¿Las diferentes expresiones de la narcocultura como ciertos corridos tumbados o las llamadas narconovelas son consecuencia y reflejo de la situación económica, política y social en América Latina? ¿O estas narcoproducciones alientan y alimentan el espiral de sangre? ¿Prohibir estas expresiones resolvería los problemas que supuestamente exacerba? Estas son algunas de las preguntas que se ponen en el ojo público cada vez que, por ejemplo, se estrena una narcoserie o que una agrupación musical decide hacer más famoso a un narco; debate muy válido, dicho sea de paso.
Sin embargo, a la narcocultura hay que mirarla en su contexto y no como un fenómeno aislado, producto de la invención de algunos cuantos. La expansión del crimen organizado no se ha dado en el vacío, sino en sociedades marcadas por la desigualdad, la corrupción, la vulneración sistemática de derechos y la ausencia de Estado. Elementos como los narcocorridos, con su épica de ascenso social a través de la violencia, no son más que un espejo de un sistema en el que las oportunidades de movilidad legal son muy escasas. Las narconovelas, con su estética seductora del poder y la riqueza rápida, reflejan un imaginario colectivo donde el éxito parece reservado para quienes son “capaces” de romper las normas. En este sentido estricto, estas producciones no crean la violencia; la narran y la convierten en un producto de consumo.
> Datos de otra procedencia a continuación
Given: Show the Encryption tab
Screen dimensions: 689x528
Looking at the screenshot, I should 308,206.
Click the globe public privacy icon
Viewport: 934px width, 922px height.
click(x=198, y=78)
Sin embargo, este reflejo no es neutral. La narrativa de que el narcotráfico es una vía legítima de éxito, reforzada una y otra vez en estas expresiones culturales, toma partido a su favor. Cuando la violencia se vuelve espectáculo, el sufrimiento de millones de víctimas y sus familias queda minimizado y la figura del criminal adquiere tintes de héroe popular. Aquí es donde una decisión editorial vuelve legítima la preocupación sobre el papel de estos productos en la normalización del narco como parte del tejido social.
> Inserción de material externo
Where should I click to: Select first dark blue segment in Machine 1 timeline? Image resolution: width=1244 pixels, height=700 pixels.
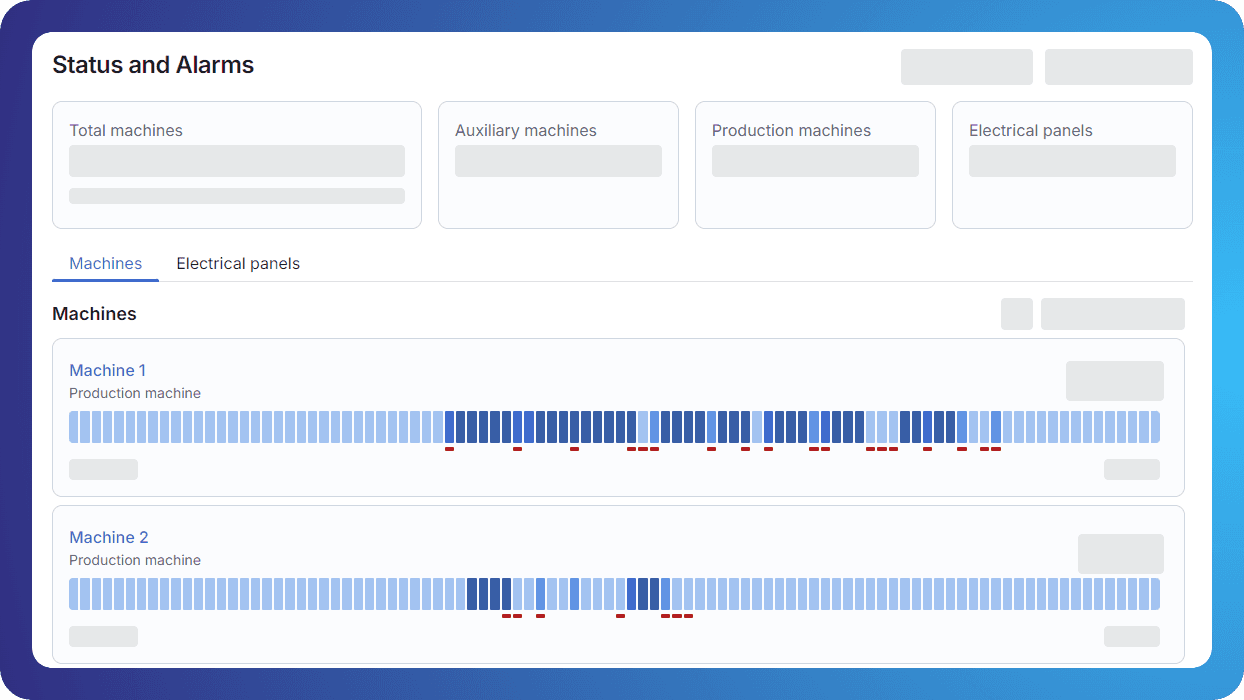(x=449, y=427)
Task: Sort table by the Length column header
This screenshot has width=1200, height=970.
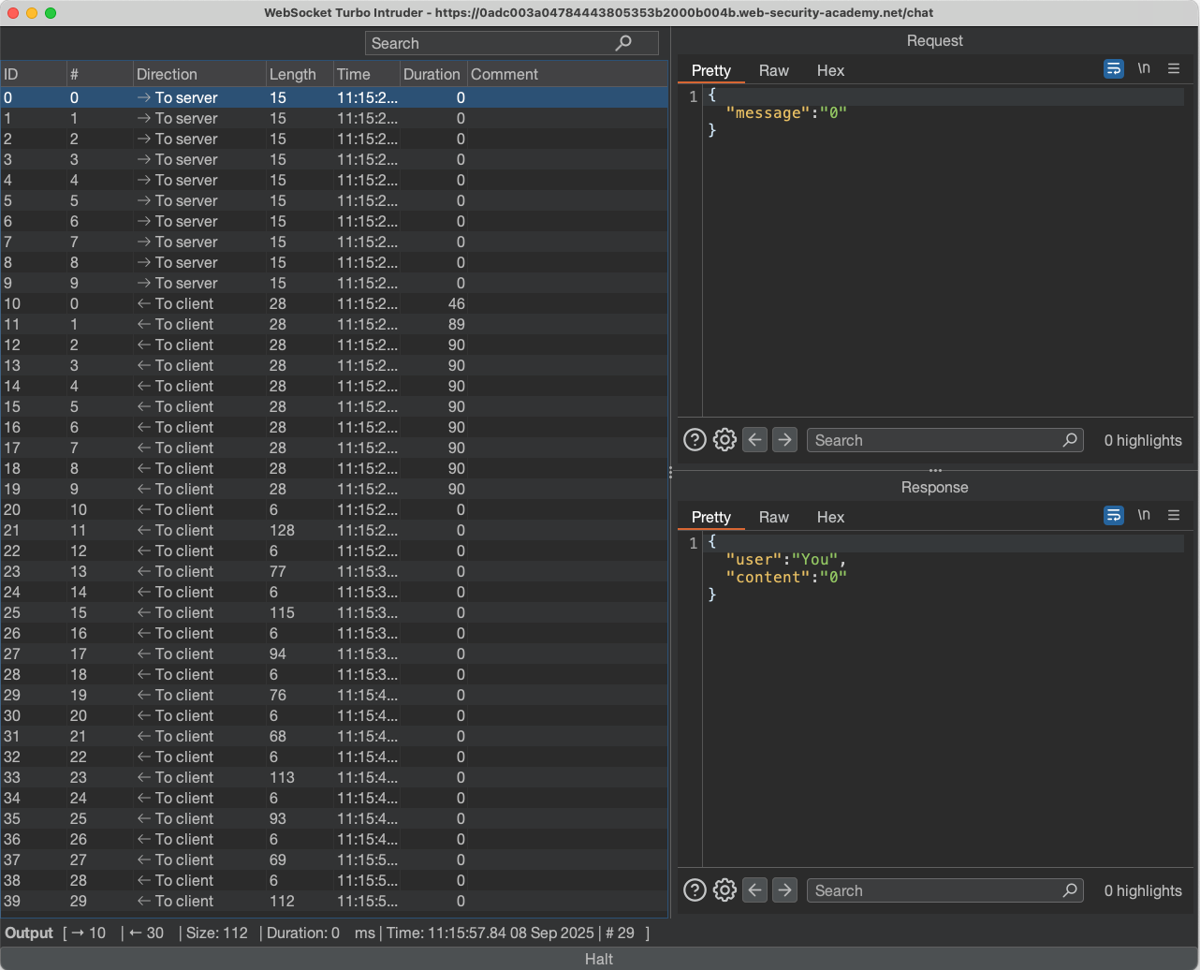Action: coord(292,74)
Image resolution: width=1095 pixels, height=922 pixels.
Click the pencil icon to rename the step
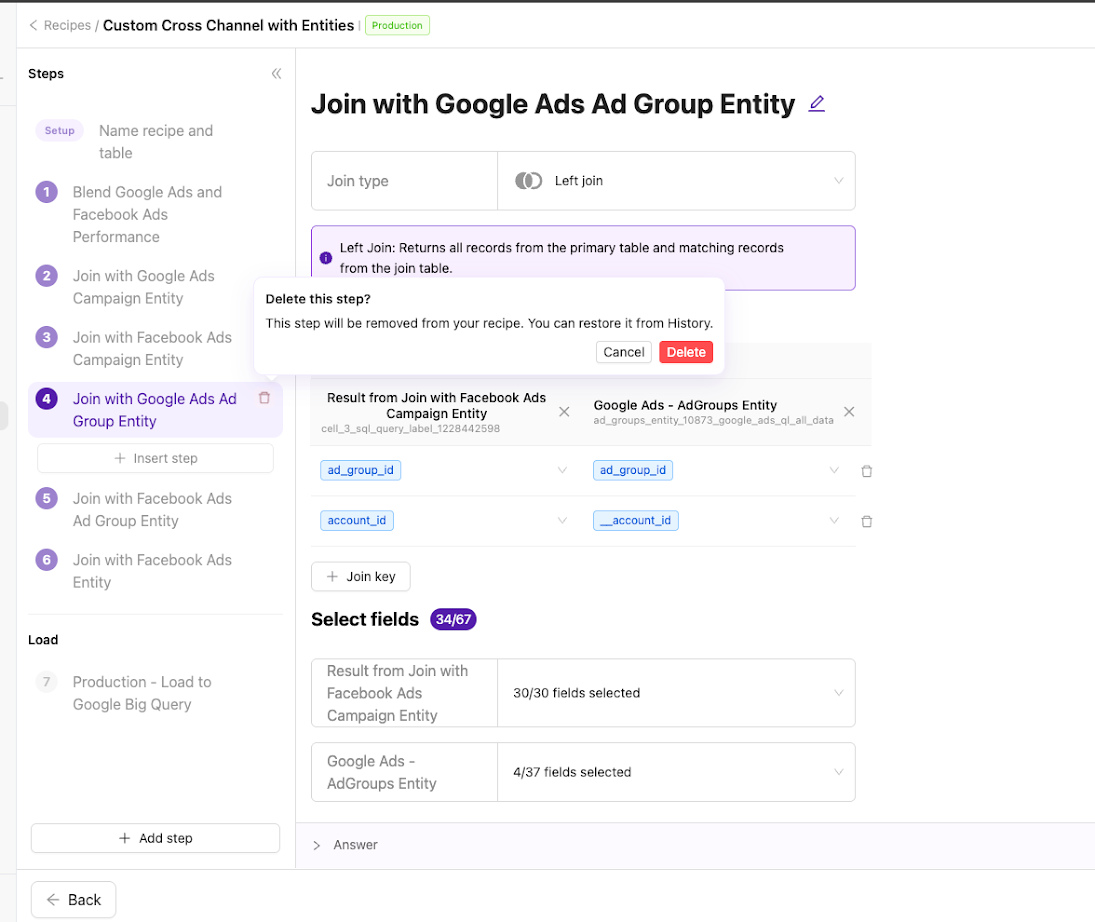click(x=816, y=104)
Pero no solo los productos culturales han alimentado esta imagen; también lo han hecho ciertos actores políticos que, con discursos ambiguos o directamente con relaciones con el crimen organizado, refuerzan la idea del narcotráfico como una fuerza ineludible en la región. Algunos políticos y políticas han recurrido al uso de símbolos, lenguaje y, por supuesto, al financiamiento proveniente de estas redes ilegales, contribuyendo a la legitimación del narco en el imaginario colectivo. La frontera entre la política y el crimen organizado se vuelve difusa cuando las estructuras estatales no solo no lo combaten, sino que también intentan integrarlo como figuras legítimas y hasta necesarias en su búsqueda de poder. El contubernio entre la clase política con estas estructuras no solo perpetúa la violencia, sino que refuerza la narrativa de que el crimen es una alternativa viable y que su actuación puede ser, incluso, loable, frente a la ausencia del Estado.
Entonces, ¿prohibir es la solución? La censura rara vez resuelve los problemas de fondo. Bloquear estas expresiones o prohibirlas por decreto no eliminará la violencia ni la desigualdad que las origina. Si realmente nos preocupa el impacto de la narcocultura, la estrategia debería enfocarse en transformar las condiciones que la hacen llamativa o relevante como opción de vida. Ofrecer alternativas reales a las y los jóvenes; desmontar las redes de impunidad y corrupción que sostienen el narcotráfico y fortalecer narrativas que visibilicen las consecuencias de la violencia, son acciones más efectivas que cualquier prohibición.
Tampoco se trata de mirar para otro lado cuando, cínicamente, las y los políticos que dicen representar el orden y la legalidad encarnadas en el Estado, promueven estas expresiones, en correspondencia con sus relaciones con el crimen organizado. Tampoco se trata de alabar a las y los diferentes artistas que a través de distintos géneros toman postura para exaltar a las figuras del narco. Sin embargo, la narcocultura es un síntoma, no la enfermedad. Criminalizar la representación sin atacar las causas estructurales es como romper el espejo para evitar ver la herida. El desafío es mucho mayor: cambiar la realidad para que la “ficción” no tenga que seguir glorificando la violencia, la ilegalidad y la muerte.